Extract to read below:

David Reinbacher is heading into a pivotal season with the Montreal Canadiens, and the pressure around him is louder than ever.
The fifth overall pick in 2023 has spent the last two years trying to get out from under the weight of the debate that followed Montreal’s selection. With Matvei Michkov, Ryan Leonard, and Zachary Benson still available, plenty of people wondered whether the Canadiens should have gone best player available instead of taking a defenceman. Reinbacher then arrived in North America and ran into a string of injuries that kept interrupting his progress before it could really get rolling.
That has made the road longer than anyone in Montreal probably wanted. Reinbacher will turn 22 in October, and this will be his fourth year in the organization. At this point, the Canadiens need him to start looking like the player they believed they were getting.
His first stretch with the Laval Rocket gave a glimpse of what the organization hoped for. After finishing his season in the National League in 2023-24, Reinbacher joined Laval and played 11 games, putting up two goals and three assists. The start was encouraging enough, but the next season quickly went sideways.
In a preseason game against the Toronto Maple Leafs, Reinbacher took a hit from Marshall Rifai and left the game. He ended up needing surgery for a knee injury and did not return until February.
That left him with only 10 regular-season games in 2024-25, though he still managed two goals and three assists. He was available for Laval’s playoff run, and the Rocket pushed all the way to the Eastern Conference Final.
The following year finally brought something close to a normal season. Reinbacher entered Canadiens training camp healthy and had an outside shot at cracking the opening-day roster.
Then the Maple Leafs were involved again. In another preseason game against Toronto, he broke a bone in his hand and missed a month.
He made his season debut for Laval on October 31st and stayed mostly healthy after that.
That healthier stretch mattered. Reinbacher got into 57 games for the Rocket this past season and produced five goals and 19 assists.
Then, in April, he was called up for his NHL debut and played in the Canadiens’ final two games while the blue line was dealing with injuries. He averaged just over 13 minutes a night and picked up an assist.
Now the conversation changes. Reinbacher is no longer just a prospect with upside and bad luck attached to his name. He is a player who has to prove he belongs in the NHL right now.
The draft context only adds to the urgency. Every player taken in the first 15 picks of 2023 has already played more NHL games than Reinbacher.
Defencemen usually take longer to develop, and that part of the argument still applies. But two other blueliners went in that same range, and both have already played significantly more than he has.
The injuries have clearly slowed him down, but the Canadiens have now seen a mostly healthy season and a late-season NHL look. That should be enough to push him toward the next step. If it is not, Montreal may eventually start viewing him as a trade chip, especially if the club is trying to land a top-six centre or winger.
Training camp is still a ways off, but the Canadiens’ defensive picture already points to an opening. The core should look largely the same, with Arber Xhekaj’s contract extension still unresolved. Even if Xhekaj returns, his play last season, along with Jayden Struble’s, was not strong enough to hand either of them a guaranteed spot.
That gives Reinbacher a real path. He is a right-shot defenceman, and only Noah Dobson and Alexandre Carrier were right-handed shots among the Canadiens’ regular blueliners last season. That matters for a team looking to tighten up its depth and find a more dependable option.
The chance is there. Now Reinbacher has to take it.

End of Extract to read.
Supplied information below:

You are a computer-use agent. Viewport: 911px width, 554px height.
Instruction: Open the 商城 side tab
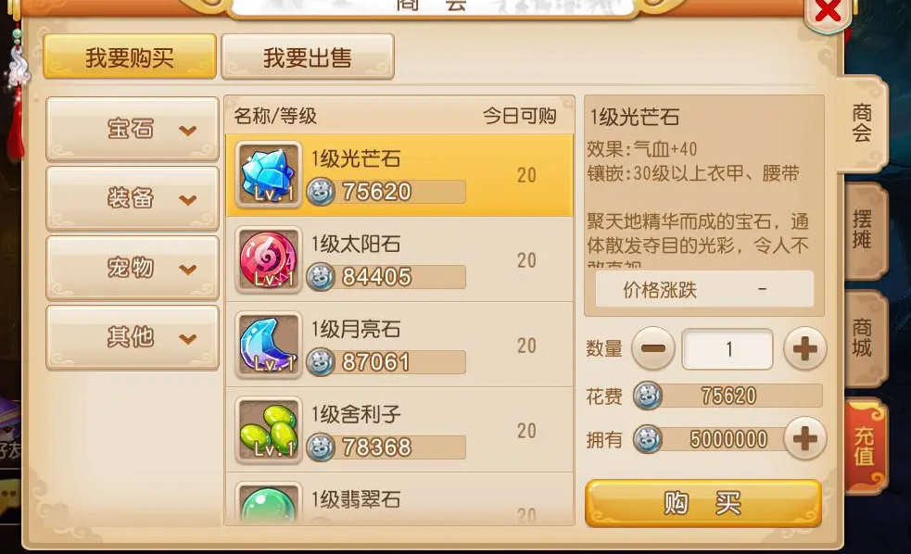(864, 338)
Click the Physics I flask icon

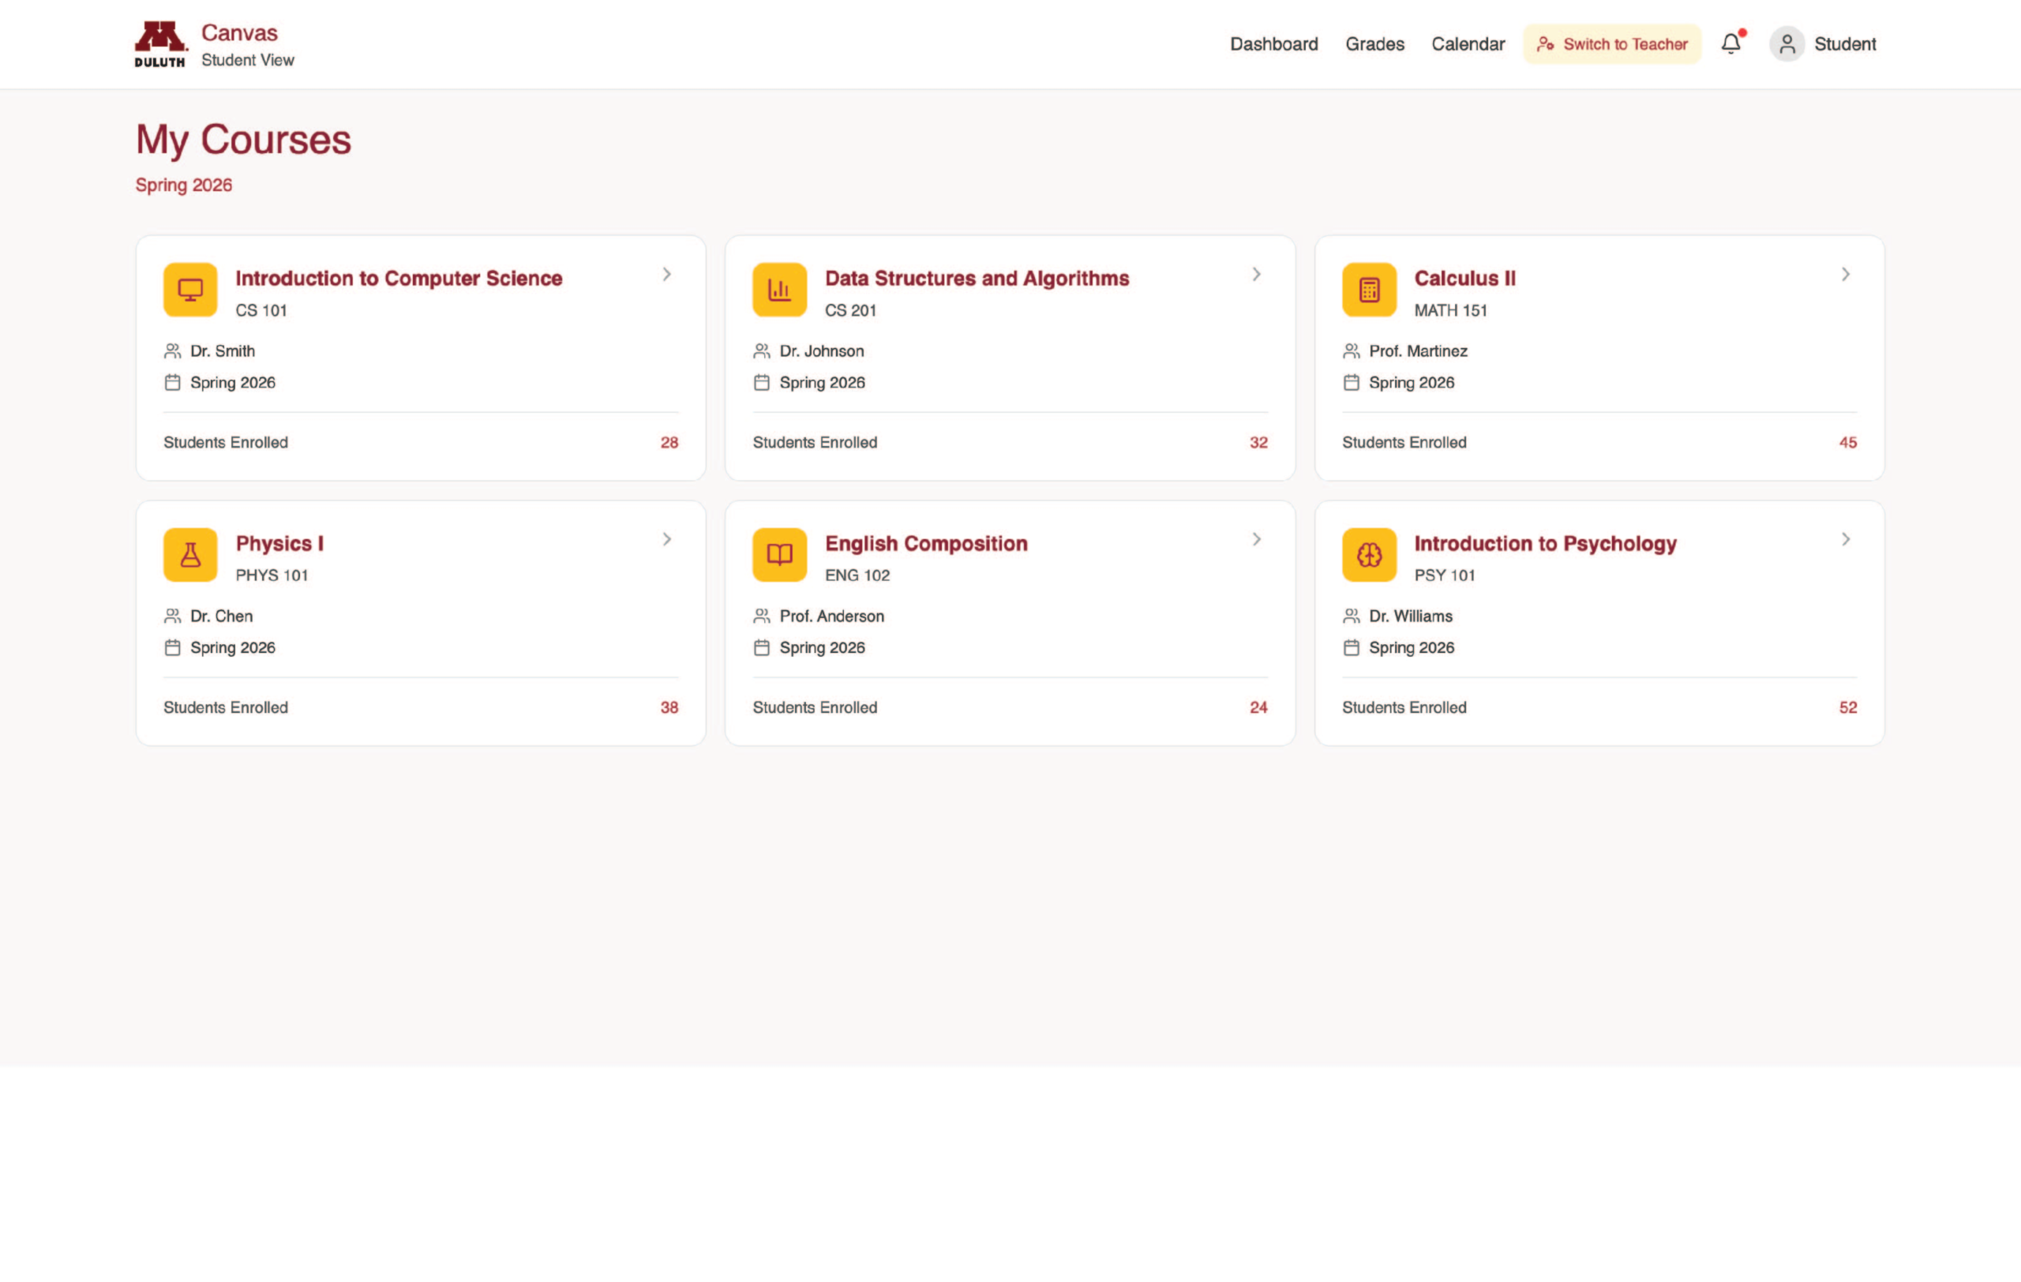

End of Supplied information.

[Problems and tasks]
1. Answer these about the Reinbacher article:
(a) How many games did Reinbacher play for Laval after finishing his 2023-24 season in the National League?
(b) What injury did he suffer in the second preseason game against Toronto?
(c) Which two right-shot defensemen were among the Canadiens' regular blueliners last season?
2. In the Reinbacher article, rewrite the passage from "Now the conversation" to "centre or winger.", changing "blueliners" to "rearguards".

[Activity answers]
1.
(a) 11 games.
(b) He broke a bone in his hand.
(c) Noah Dobson and Alexandre Carrier.

2.
Now the conversation changes. Reinbacher is no longer just a prospect with upside and bad luck attached to his name. He is a player who has to prove he belongs in the NHL right now.
The draft context only adds to the urgency. Every player taken in the first 15 picks of 2023 has already played more NHL games than Reinbacher.
Defencemen usually take longer to develop, and that part of the argument still applies. But two other rearguards went in that same range, and both have already played significantly more than he has.
The injuries have clearly slowed him down, but the Canadiens have now seen a mostly healthy season and a late-season NHL look. That should be enough to push him toward the next step. If it is not, Montreal may eventually start viewing him as a trade chip, especially if the club is trying to land a top-six centre or winger.